## EXERCISE
In full and without deviation, write out the entries that follow.

(Records from a collection)
==================================================
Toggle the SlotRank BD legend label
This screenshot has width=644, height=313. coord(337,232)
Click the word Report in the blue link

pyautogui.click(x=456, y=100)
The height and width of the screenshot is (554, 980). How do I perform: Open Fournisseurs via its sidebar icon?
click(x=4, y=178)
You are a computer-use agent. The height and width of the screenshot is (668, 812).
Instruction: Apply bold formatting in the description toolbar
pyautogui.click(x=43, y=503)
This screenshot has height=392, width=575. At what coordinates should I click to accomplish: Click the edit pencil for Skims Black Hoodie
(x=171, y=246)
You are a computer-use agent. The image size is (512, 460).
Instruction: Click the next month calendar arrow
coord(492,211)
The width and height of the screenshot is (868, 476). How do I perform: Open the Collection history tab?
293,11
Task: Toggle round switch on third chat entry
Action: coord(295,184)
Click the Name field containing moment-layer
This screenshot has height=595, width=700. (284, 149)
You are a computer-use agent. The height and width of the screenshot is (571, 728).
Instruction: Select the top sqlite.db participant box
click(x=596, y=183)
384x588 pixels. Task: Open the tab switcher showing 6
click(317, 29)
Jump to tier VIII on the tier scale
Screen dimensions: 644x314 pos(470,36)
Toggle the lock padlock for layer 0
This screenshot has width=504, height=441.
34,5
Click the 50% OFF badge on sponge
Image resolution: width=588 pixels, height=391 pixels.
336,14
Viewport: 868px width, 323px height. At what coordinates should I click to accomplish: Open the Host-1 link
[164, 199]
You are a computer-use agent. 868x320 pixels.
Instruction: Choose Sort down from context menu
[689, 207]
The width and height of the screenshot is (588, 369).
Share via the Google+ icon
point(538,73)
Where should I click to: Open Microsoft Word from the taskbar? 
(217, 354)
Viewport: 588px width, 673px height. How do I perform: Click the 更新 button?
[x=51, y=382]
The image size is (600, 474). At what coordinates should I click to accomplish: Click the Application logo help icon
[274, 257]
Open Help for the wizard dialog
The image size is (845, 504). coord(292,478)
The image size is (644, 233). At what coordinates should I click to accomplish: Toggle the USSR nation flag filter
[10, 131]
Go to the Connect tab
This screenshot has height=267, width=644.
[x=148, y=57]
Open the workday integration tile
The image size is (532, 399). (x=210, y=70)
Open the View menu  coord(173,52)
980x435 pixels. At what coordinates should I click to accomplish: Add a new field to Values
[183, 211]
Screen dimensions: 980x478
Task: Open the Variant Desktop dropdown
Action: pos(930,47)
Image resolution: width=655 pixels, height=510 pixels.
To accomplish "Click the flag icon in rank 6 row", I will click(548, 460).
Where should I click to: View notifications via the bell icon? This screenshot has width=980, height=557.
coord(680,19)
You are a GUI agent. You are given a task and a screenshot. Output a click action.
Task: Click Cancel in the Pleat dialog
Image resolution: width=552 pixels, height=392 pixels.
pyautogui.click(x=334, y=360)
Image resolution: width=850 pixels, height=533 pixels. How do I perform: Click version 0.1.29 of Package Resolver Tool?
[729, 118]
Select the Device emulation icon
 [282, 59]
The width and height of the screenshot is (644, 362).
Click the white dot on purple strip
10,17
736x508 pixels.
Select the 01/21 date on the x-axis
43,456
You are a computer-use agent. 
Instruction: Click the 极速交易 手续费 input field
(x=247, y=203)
==================================================
## TASK RESULT
Toggle the SlotRank BD legend label
This screenshot has width=644, height=313. coord(337,232)
Click the word Report in the blue link

pyautogui.click(x=456, y=100)
The height and width of the screenshot is (554, 980). How do I perform: Open Fournisseurs via its sidebar icon?
click(x=4, y=178)
You are a computer-use agent. The height and width of the screenshot is (668, 812).
Instruction: Apply bold formatting in the description toolbar
pyautogui.click(x=43, y=503)
This screenshot has height=392, width=575. At what coordinates should I click to accomplish: Click the edit pencil for Skims Black Hoodie
(x=171, y=246)
You are a computer-use agent. The image size is (512, 460).
Instruction: Click the next month calendar arrow
coord(492,211)
The width and height of the screenshot is (868, 476). How do I perform: Open the Collection history tab?
293,11
Task: Toggle round switch on third chat entry
Action: coord(295,184)
Click the Name field containing moment-layer
This screenshot has height=595, width=700. (284, 149)
You are a computer-use agent. The height and width of the screenshot is (571, 728).
Instruction: Select the top sqlite.db participant box
click(x=596, y=183)
384x588 pixels. Task: Open the tab switcher showing 6
click(317, 29)
Jump to tier VIII on the tier scale
Screen dimensions: 644x314 pos(470,36)
Toggle the lock padlock for layer 0
This screenshot has width=504, height=441.
34,5
Click the 50% OFF badge on sponge
Image resolution: width=588 pixels, height=391 pixels.
336,14
Viewport: 868px width, 323px height. At what coordinates should I click to accomplish: Open the Host-1 link
[164, 199]
You are a computer-use agent. 868x320 pixels.
Instruction: Choose Sort down from context menu
[689, 207]
The width and height of the screenshot is (588, 369).
Share via the Google+ icon
point(538,73)
Where should I click to: Open Microsoft Word from the taskbar? 
(217, 354)
Viewport: 588px width, 673px height. How do I perform: Click the 更新 button?
[x=51, y=382]
The image size is (600, 474). At what coordinates should I click to accomplish: Click the Application logo help icon
[274, 257]
Open Help for the wizard dialog
The image size is (845, 504). coord(292,478)
The image size is (644, 233). At what coordinates should I click to accomplish: Toggle the USSR nation flag filter
[10, 131]
Go to the Connect tab
This screenshot has height=267, width=644.
[x=148, y=57]
Open the workday integration tile
The image size is (532, 399). (x=210, y=70)
Open the View menu  coord(173,52)
980x435 pixels. At what coordinates should I click to accomplish: Add a new field to Values
[183, 211]
Screen dimensions: 980x478
Task: Open the Variant Desktop dropdown
Action: pos(930,47)
Image resolution: width=655 pixels, height=510 pixels.
To accomplish "Click the flag icon in rank 6 row", I will click(548, 460).
Where should I click to: View notifications via the bell icon? This screenshot has width=980, height=557.
coord(680,19)
You are a GUI agent. You are given a task and a screenshot. Output a click action.
Task: Click Cancel in the Pleat dialog
Image resolution: width=552 pixels, height=392 pixels.
pyautogui.click(x=334, y=360)
Image resolution: width=850 pixels, height=533 pixels. How do I perform: Click version 0.1.29 of Package Resolver Tool?
[729, 118]
Select the Device emulation icon
 [282, 59]
The width and height of the screenshot is (644, 362).
Click the white dot on purple strip
10,17
736x508 pixels.
Select the 01/21 date on the x-axis
43,456
You are a computer-use agent. 
Instruction: Click the 极速交易 手续费 input field
(x=247, y=203)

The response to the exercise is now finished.